[Written problem]: Which lines in the data below contain the string "height", with case counting? Pick out each one and copy it whole.

[Supplied information]:
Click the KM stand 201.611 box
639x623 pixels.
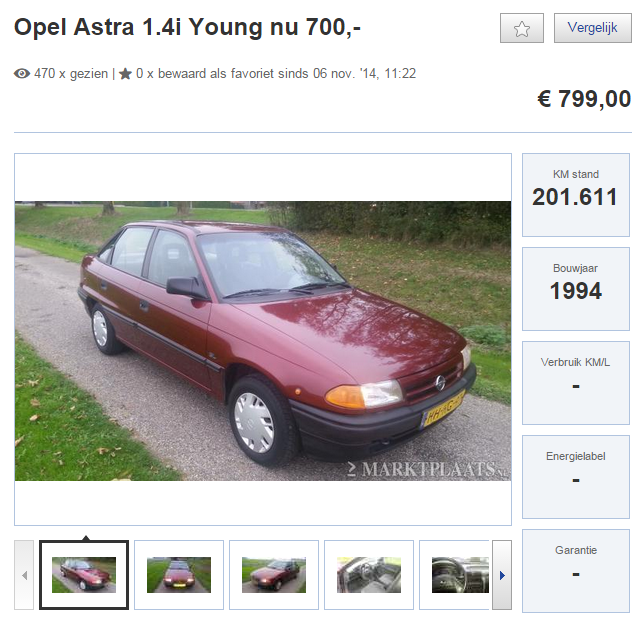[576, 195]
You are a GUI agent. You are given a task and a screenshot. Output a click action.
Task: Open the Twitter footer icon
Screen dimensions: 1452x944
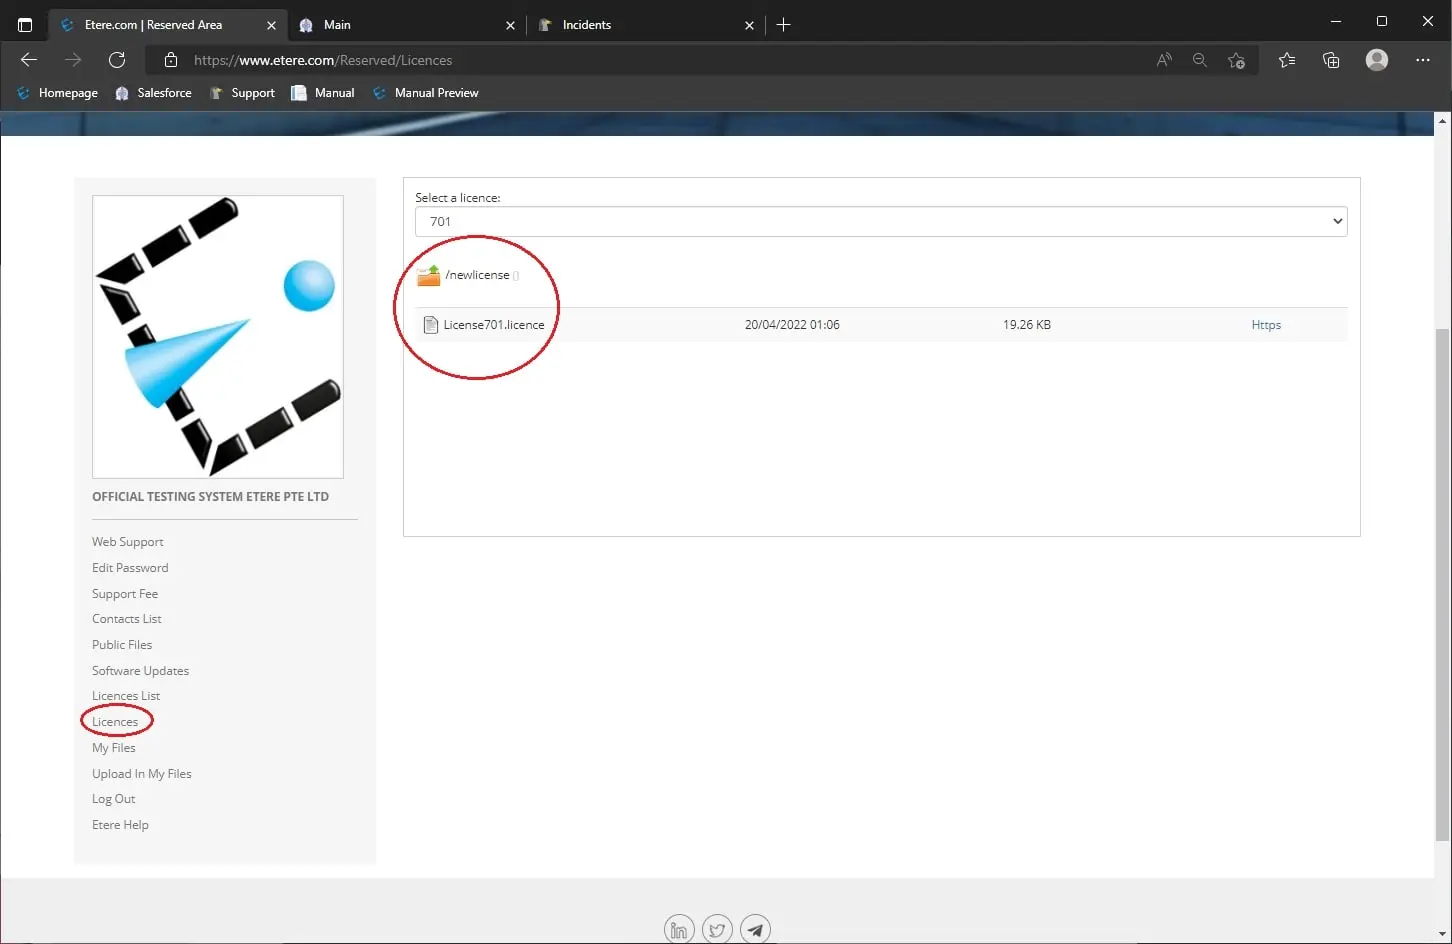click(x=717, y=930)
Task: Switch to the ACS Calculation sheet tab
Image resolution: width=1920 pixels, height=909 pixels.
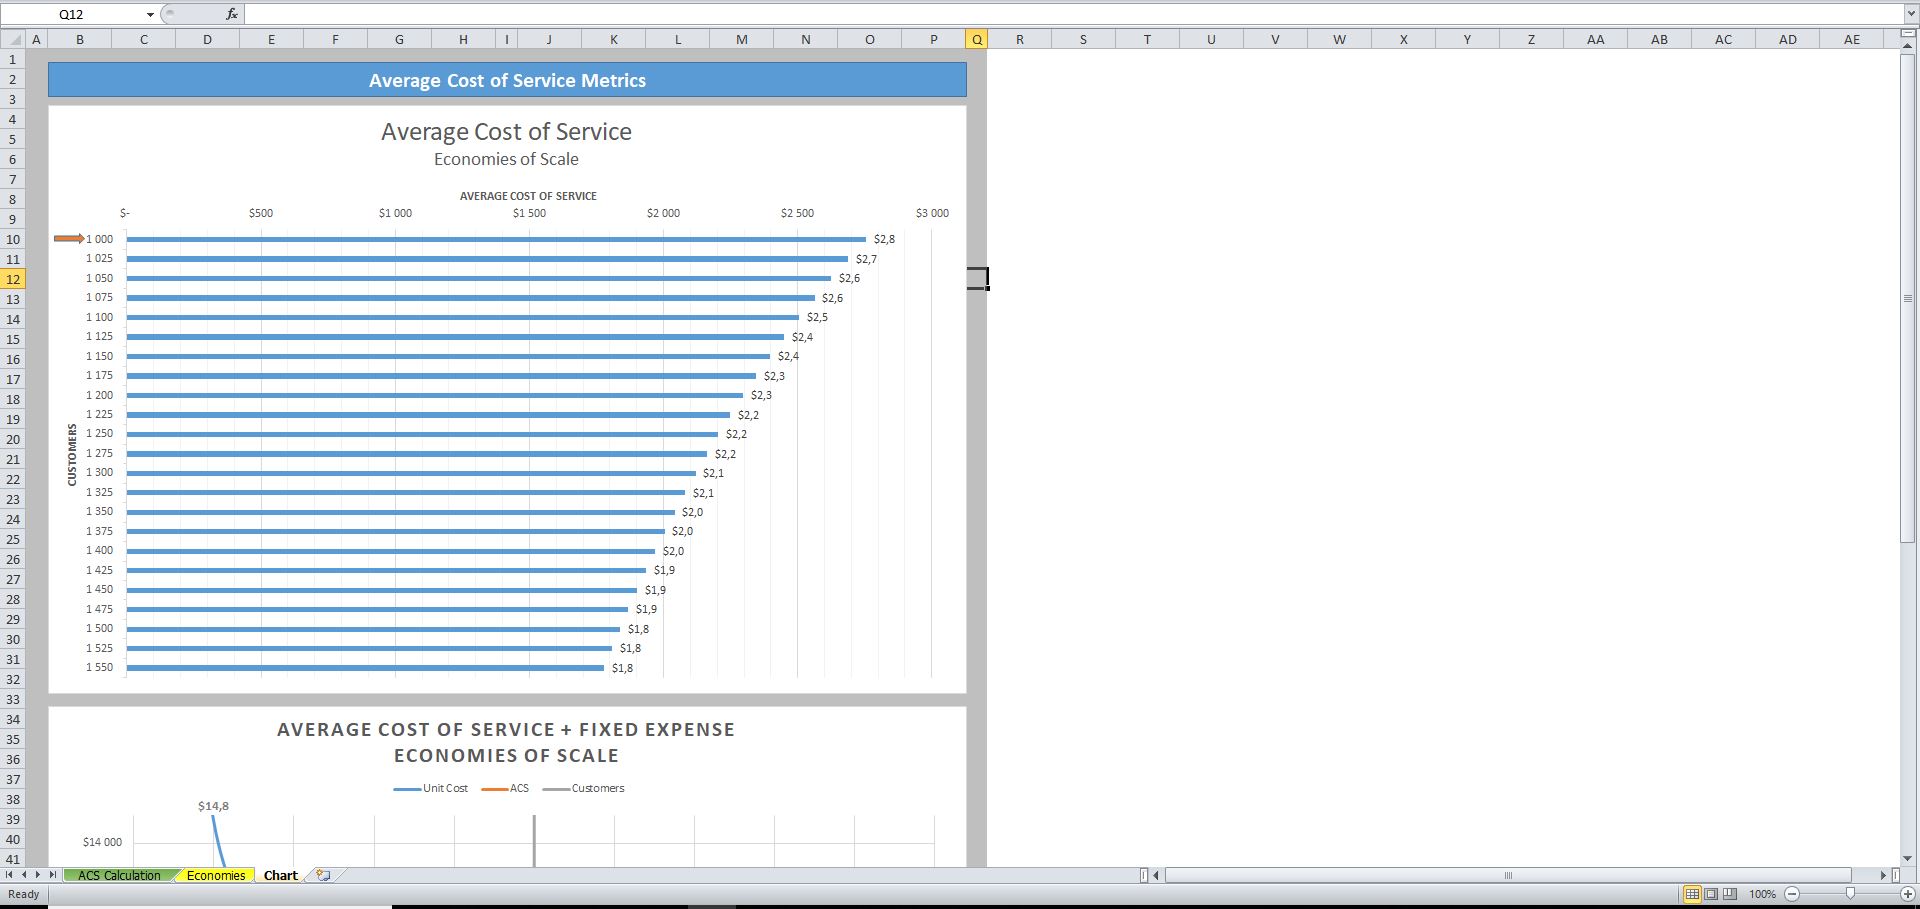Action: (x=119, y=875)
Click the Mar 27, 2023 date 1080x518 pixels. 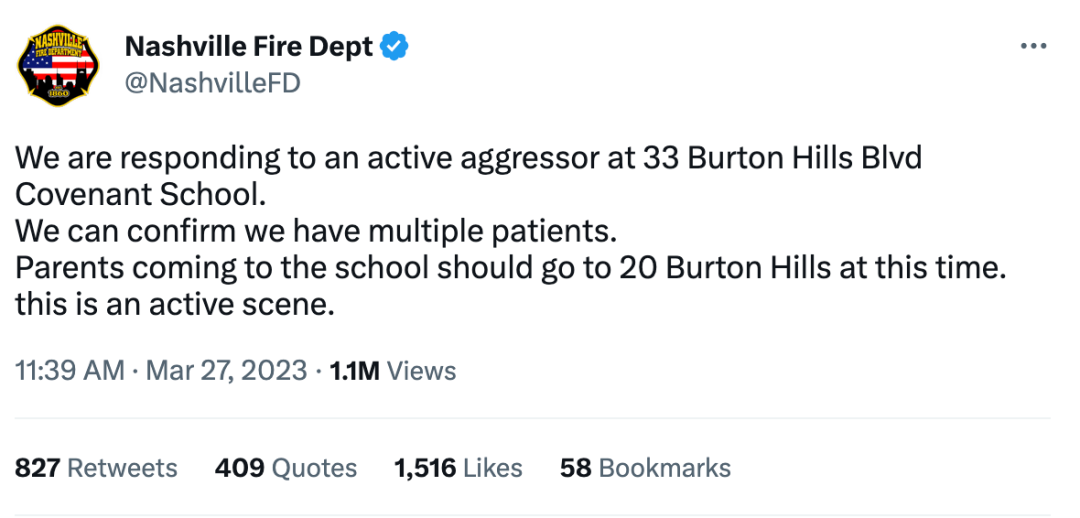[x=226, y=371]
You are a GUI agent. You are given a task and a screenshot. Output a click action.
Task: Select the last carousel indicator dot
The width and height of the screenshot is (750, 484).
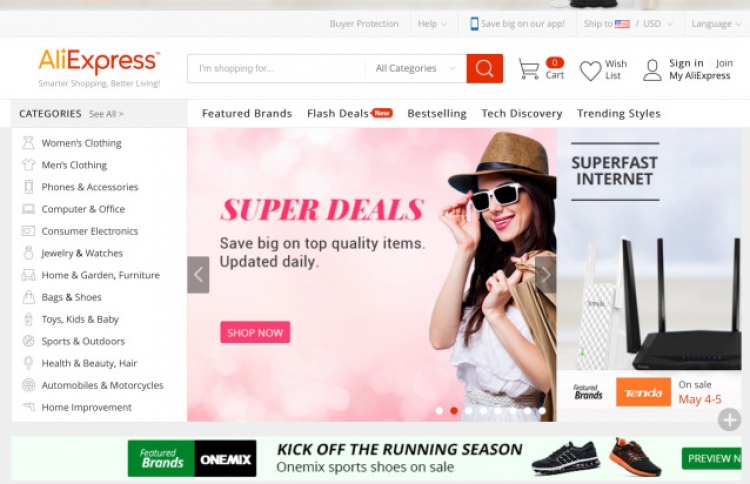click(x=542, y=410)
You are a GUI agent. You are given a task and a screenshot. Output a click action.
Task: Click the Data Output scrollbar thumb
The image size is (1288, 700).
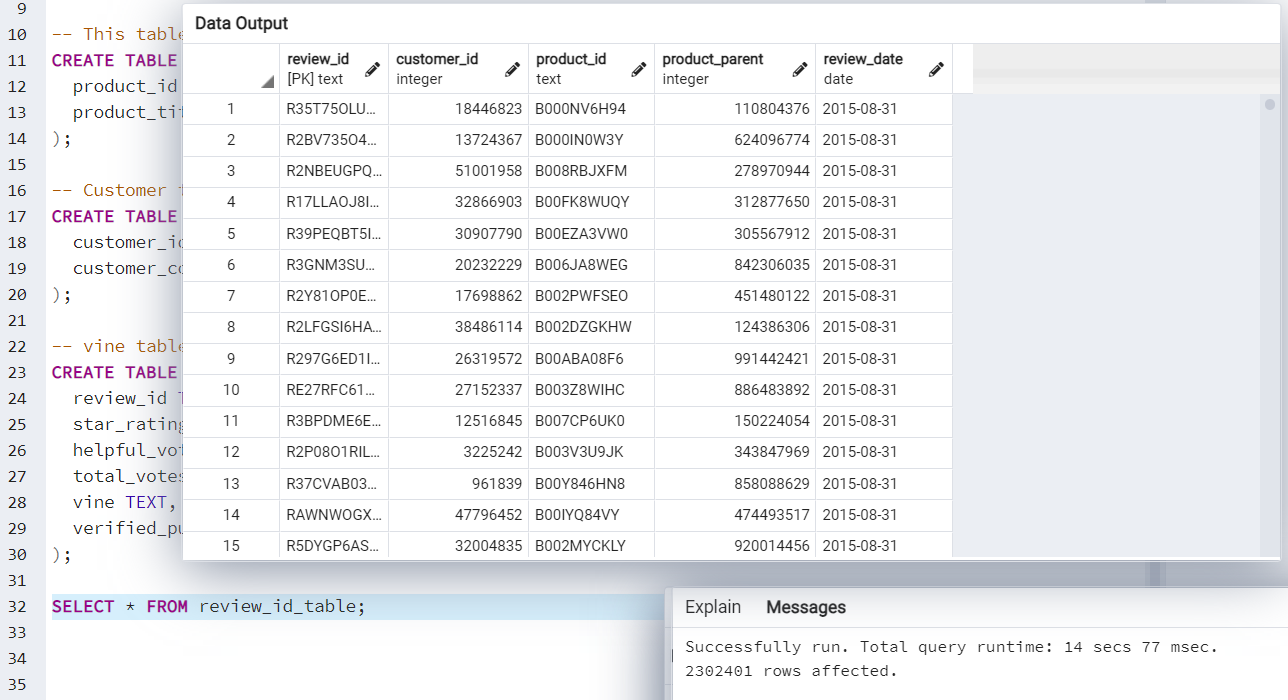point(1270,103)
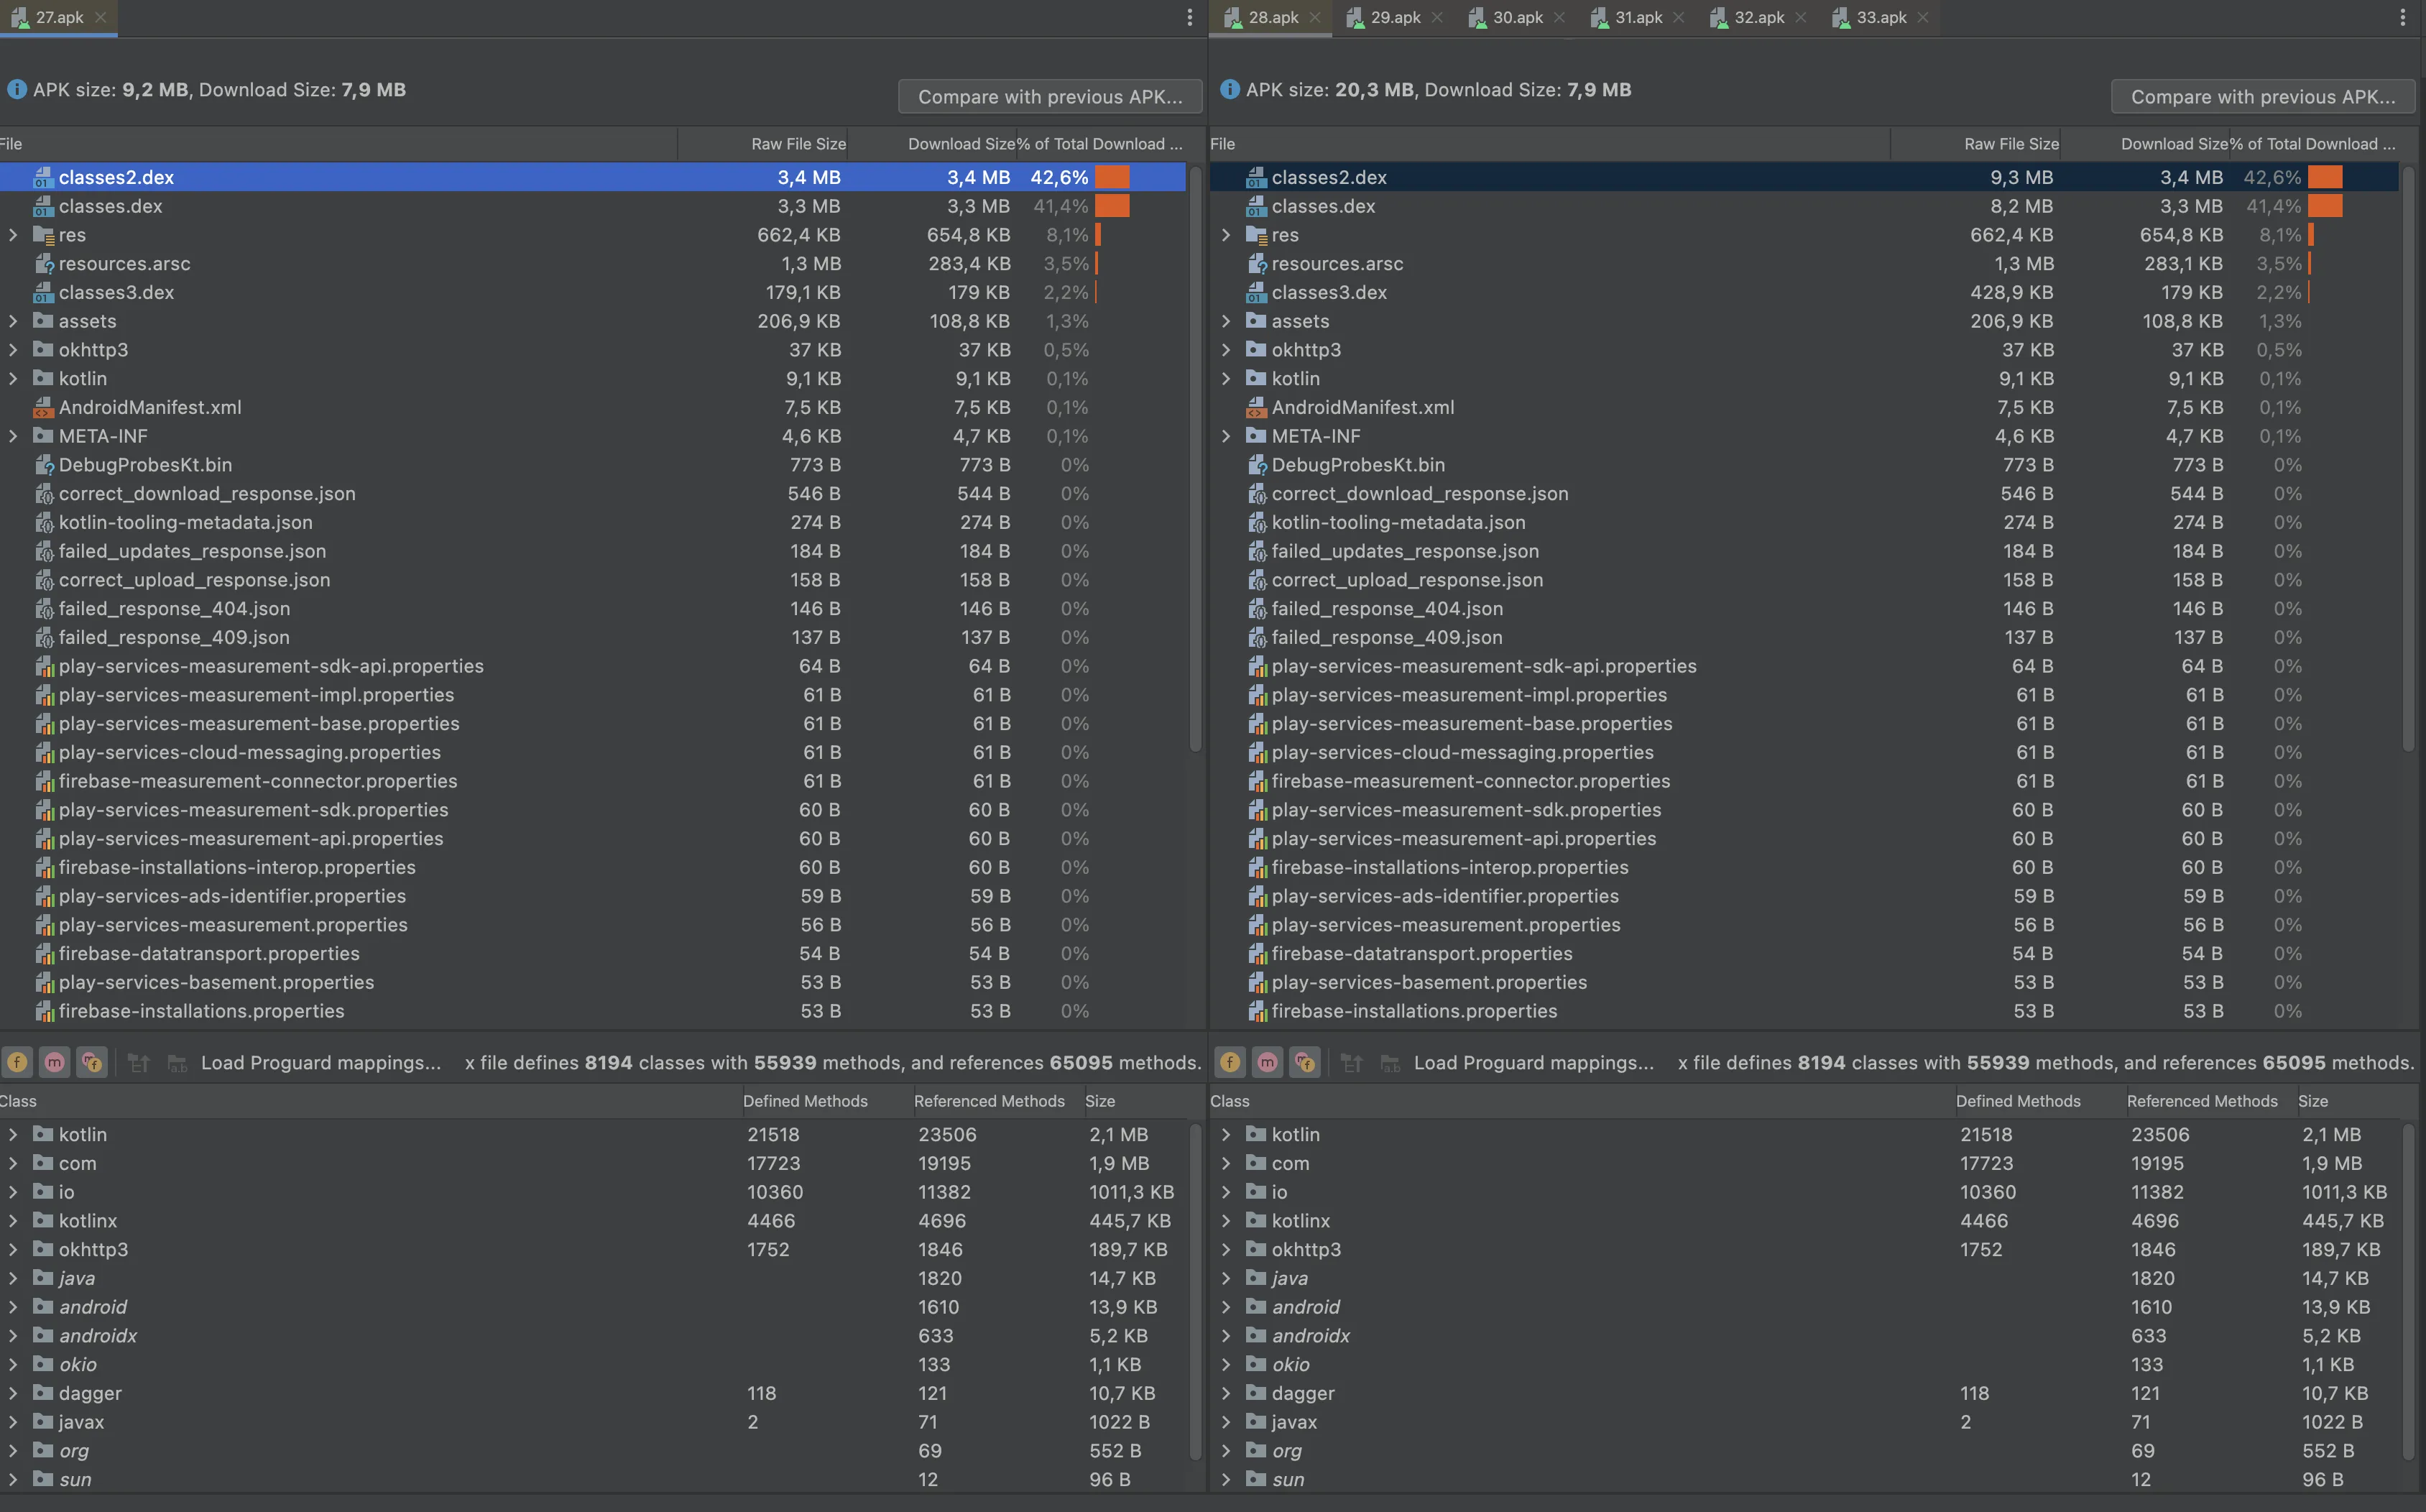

[Worked answer]:
Image resolution: width=1920 pixels, height=909 pixels.
The width and height of the screenshot is (750, 484).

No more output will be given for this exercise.